Content starts

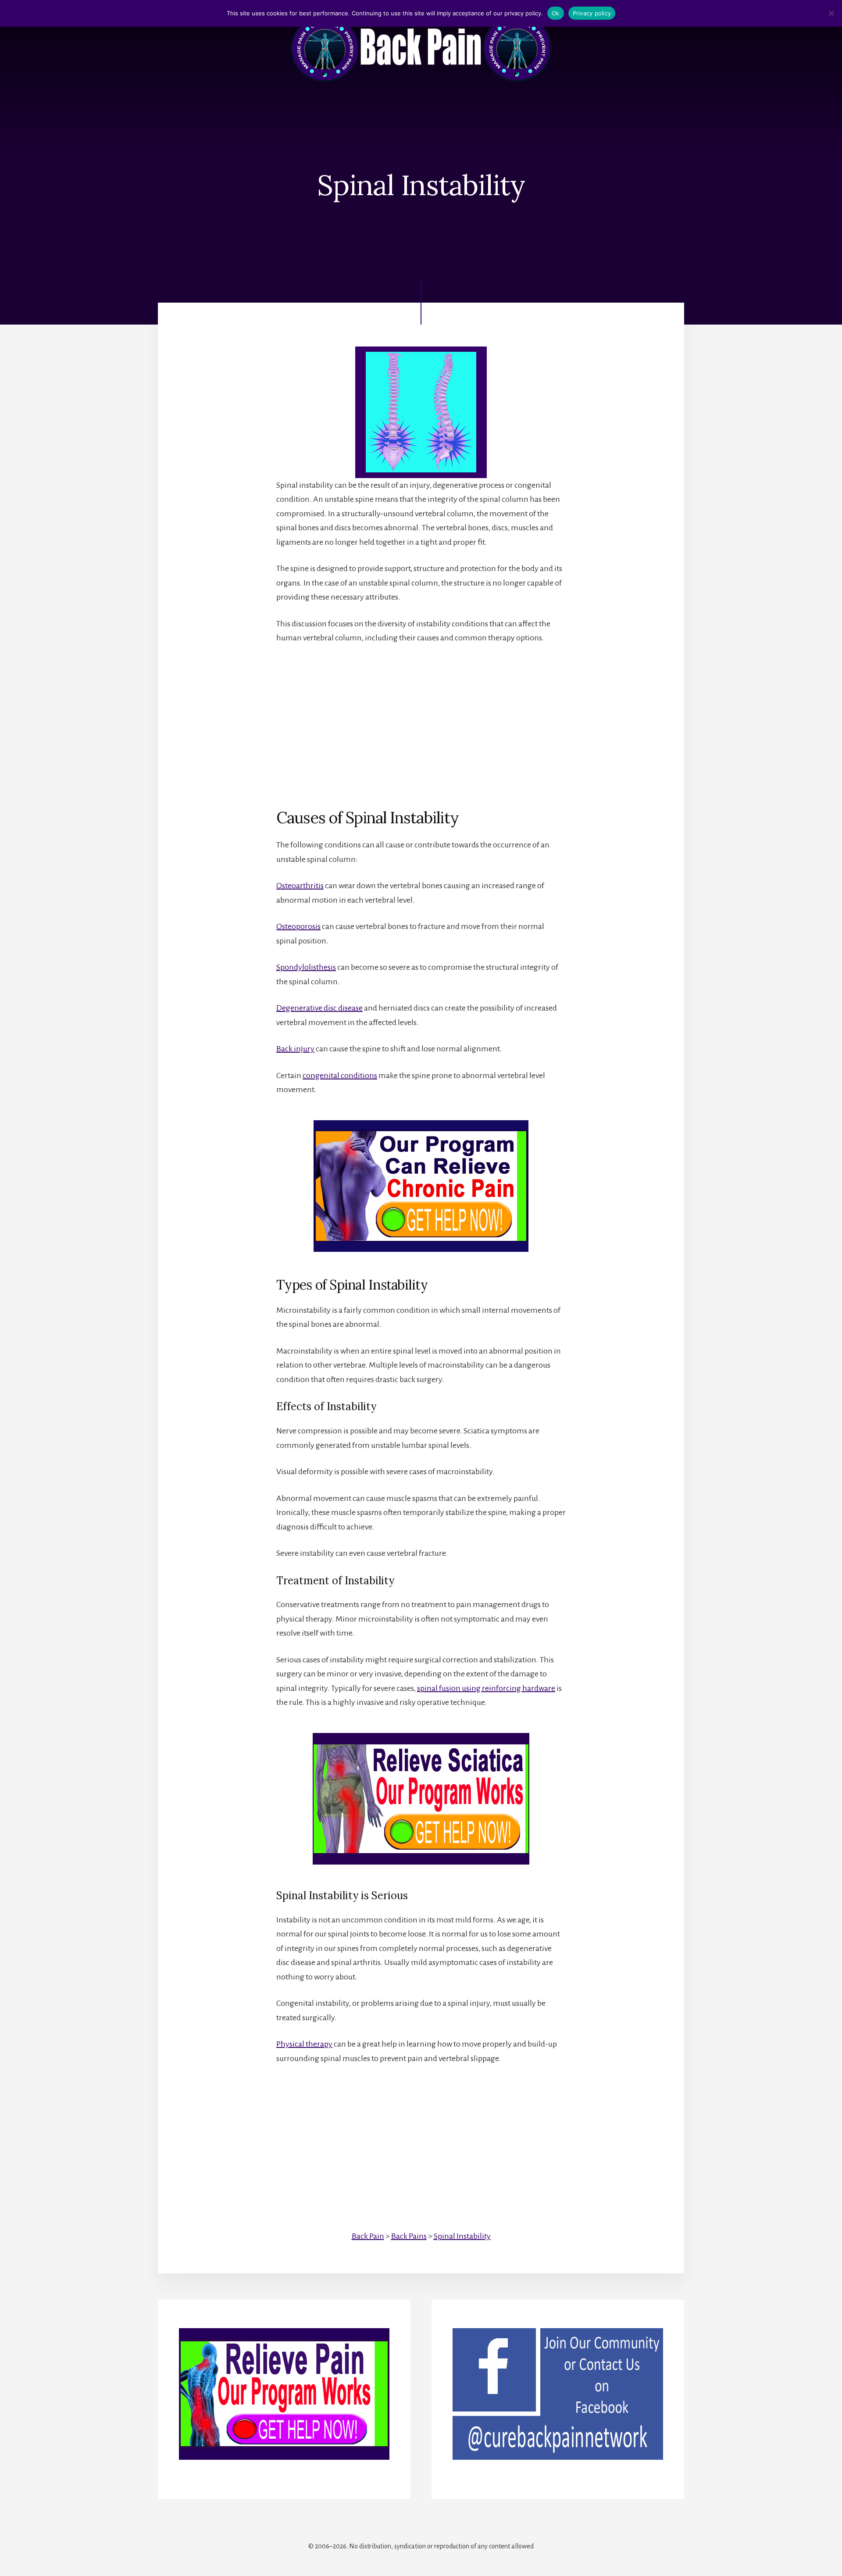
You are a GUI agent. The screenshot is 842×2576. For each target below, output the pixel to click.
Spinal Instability (462, 2236)
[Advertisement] (421, 718)
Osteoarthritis (300, 885)
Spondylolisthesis (306, 967)
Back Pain (368, 2236)
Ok (556, 13)
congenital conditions (340, 1075)
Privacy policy (592, 13)
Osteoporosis (298, 926)
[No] (831, 13)
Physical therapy (304, 2044)
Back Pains (409, 2236)
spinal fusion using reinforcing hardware (486, 1688)
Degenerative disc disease (319, 1008)
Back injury (295, 1048)
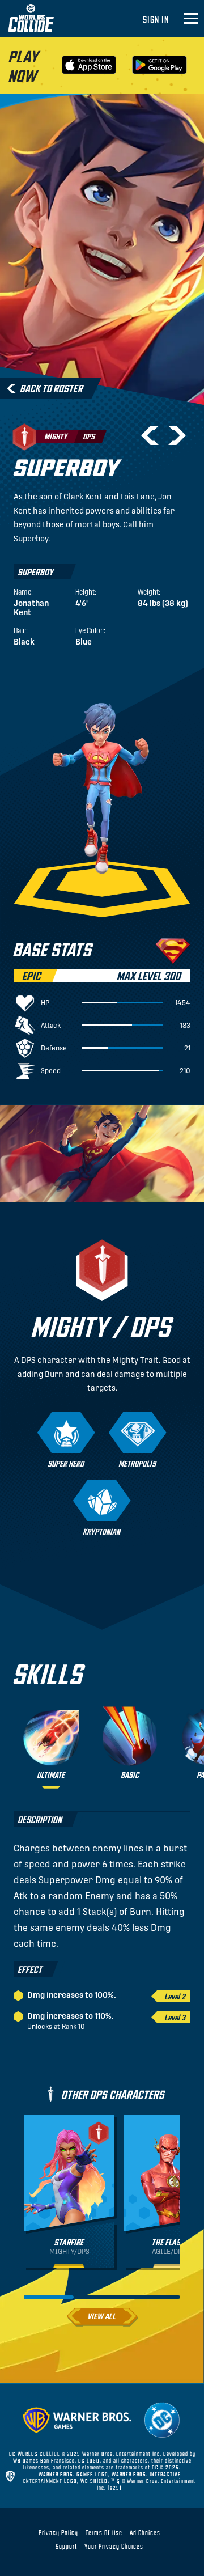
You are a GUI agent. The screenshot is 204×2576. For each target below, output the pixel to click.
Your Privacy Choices (113, 2546)
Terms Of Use (104, 2532)
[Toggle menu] (191, 18)
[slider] (49, 2297)
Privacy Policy (58, 2532)
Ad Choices (145, 2532)
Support (66, 2546)
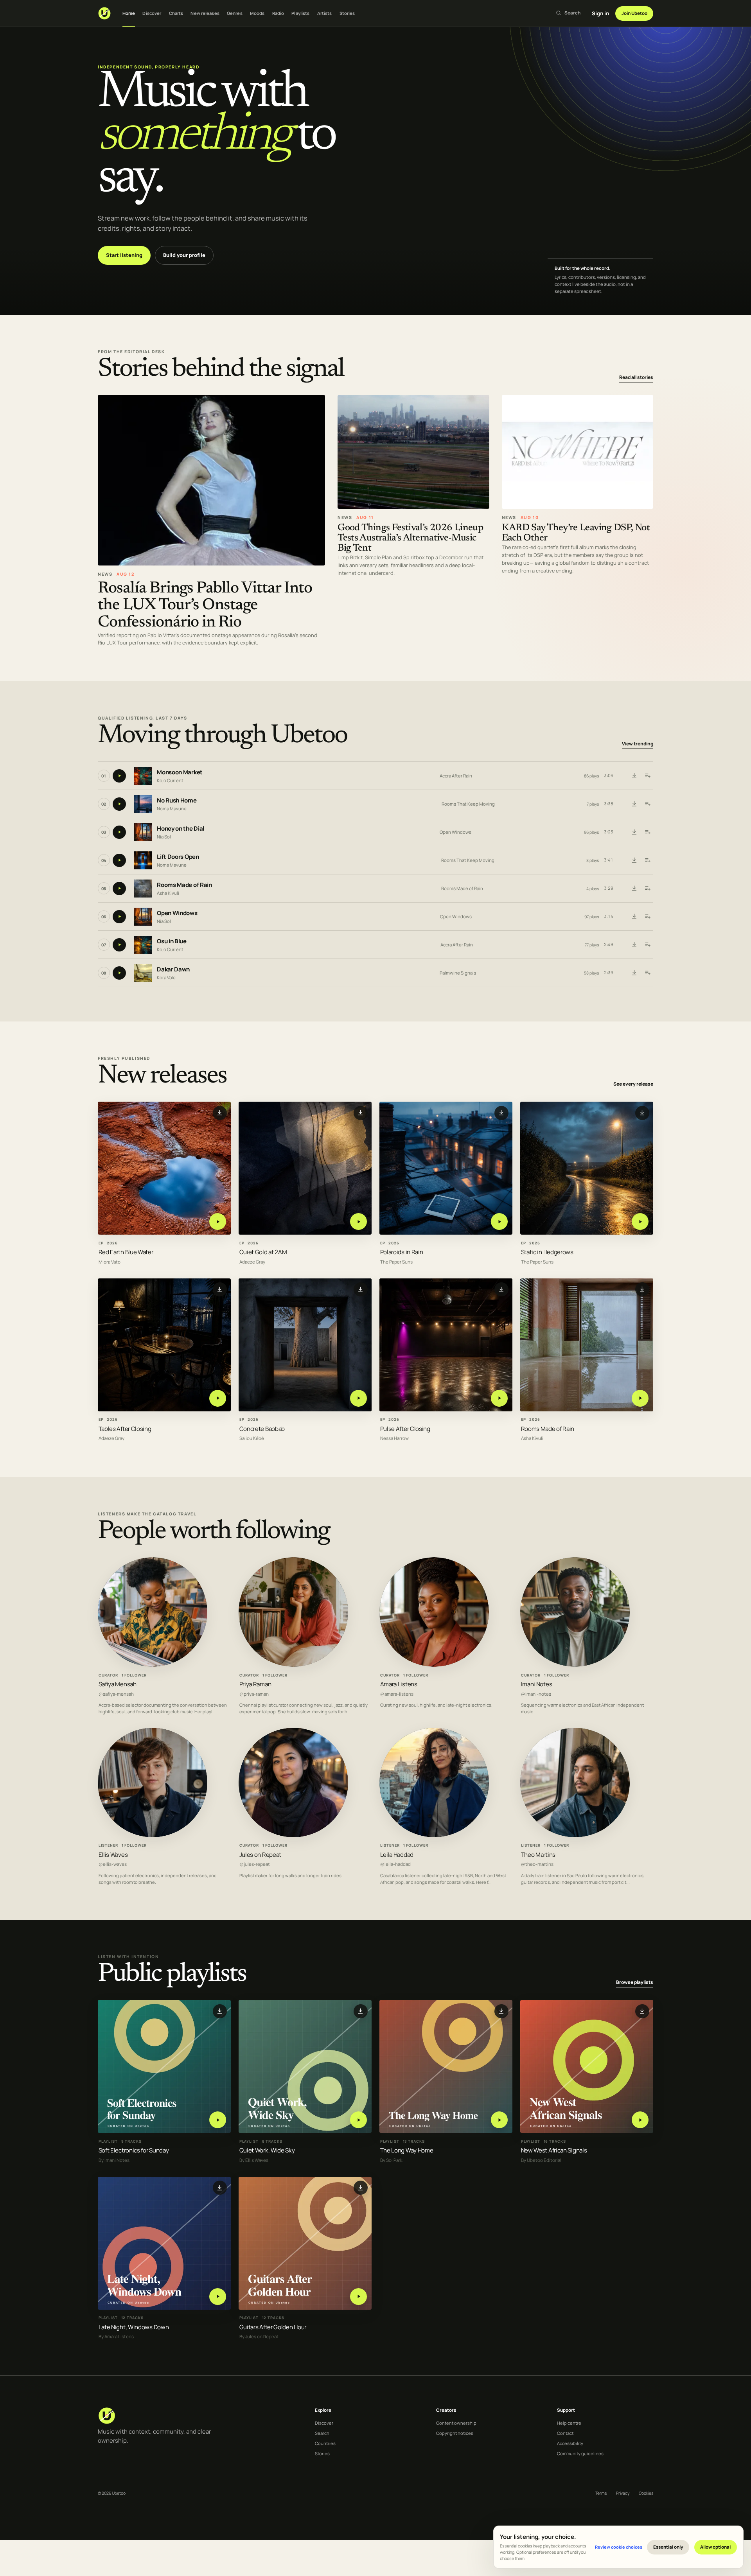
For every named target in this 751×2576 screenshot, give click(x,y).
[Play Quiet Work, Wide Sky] (358, 2119)
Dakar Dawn (173, 969)
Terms (601, 2493)
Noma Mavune (172, 808)
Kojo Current (170, 780)
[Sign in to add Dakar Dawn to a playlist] (647, 973)
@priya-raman (254, 1694)
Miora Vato (109, 1262)
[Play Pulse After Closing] (499, 1398)
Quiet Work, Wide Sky (267, 2150)
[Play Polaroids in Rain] (499, 1222)
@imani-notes (536, 1694)
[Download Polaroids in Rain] (501, 1113)
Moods (257, 13)
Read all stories (636, 377)
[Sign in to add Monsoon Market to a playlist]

Content ends

● **Task description**: Reproduce only the lines of the records from the start up to and including the line that holds "Ok (556, 13)"; do not carry over any picture.

● **Completed exercise**:
You are a GUI agent. The screenshot is 842×2576. For each target below, output the pixel to click.
Spinal Instability (462, 2236)
[Advertisement] (421, 718)
Osteoarthritis (300, 885)
Spondylolisthesis (306, 967)
Back Pain (368, 2236)
Ok (556, 13)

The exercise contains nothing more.